B had only his old camouflage army coat as a defense against the wind whipping in off the water, and probably didn't cut nearly as striking a figure as Marla did. Maybe I should invest in a cape or something. Marla says style counts. “So you're taking me fishing now? As part of our master-apprentice bonding?”
Marla snorted. “I wouldn't fish this close to the docks, any more than I'd go swimming in the Balsamo River. We've got the pollution pretty well under control, thanks to Ernesto's cleanup efforts, but you can't completely sanitize a port this heavily trafficked. Give these fish a tox screen and you'd never want to touch seafood again.”
The sun was just rising in the bay, making the shapes of cranes on the other piers stand out starkly against in the sky There was plenty of bustle up and down the docks, but Pier 14 was oddly deserted. “Why no ships here?”
“This pier is reserved for special business, B. What if Naglfr should come steaming into port? If a ship of dead men's nails rides into town, you'd better have a berth for it.”
B couldn't tell if she was kidding or not. “Are we taking a boat trip, then?”
“Not exactly We're meeting someone.

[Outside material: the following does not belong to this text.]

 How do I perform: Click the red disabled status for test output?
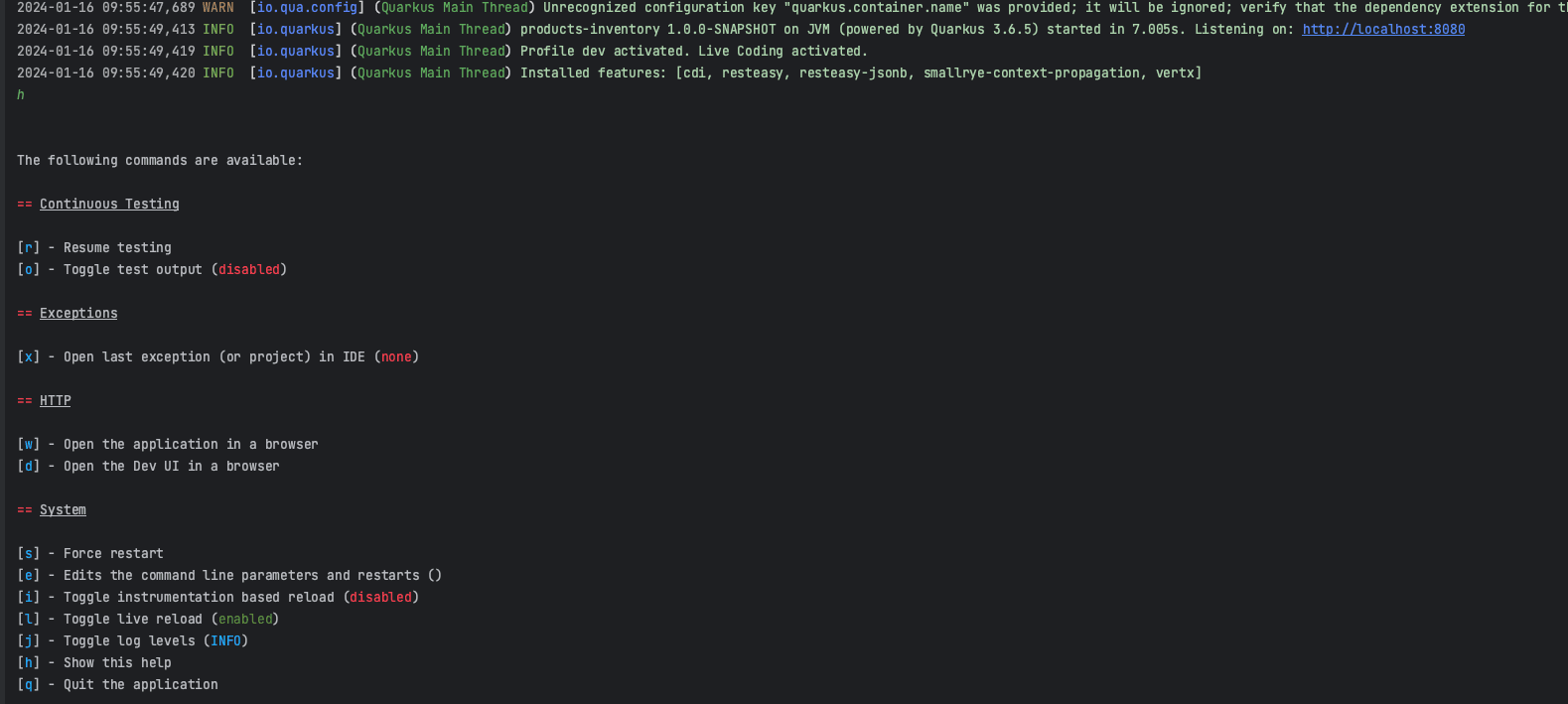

And here she is now. Come take a look.” B joined her at the end of the pier, and the water rippled and bubbled and rolled. A woman shot out of the water, rising into the air in a burst of spray like the birth of Venus on fast-forward, and landed nimbly on the pier beside them. She straightened and shook out her long blond hair, splattering B and Marla with droplets. The woman was gorgeous, in a surfer-girl way, dressed in a dark blue wetsuit. “Marla. New person. Hello.”
“Bradley Bowman, allow me to introduce you to the Bay Witch, mistress of the watery realm and the islands therein and etc. Zufi, this is my new apprentice, B.”
“Yes,” the Bay Witch said. There was something profoundly weird about her, something that B couldn't pin down. She didn't quite look at either of them, and her vocal inflections were odd. “I will teach him a trick. A good trick. And then no pearls for you this month.”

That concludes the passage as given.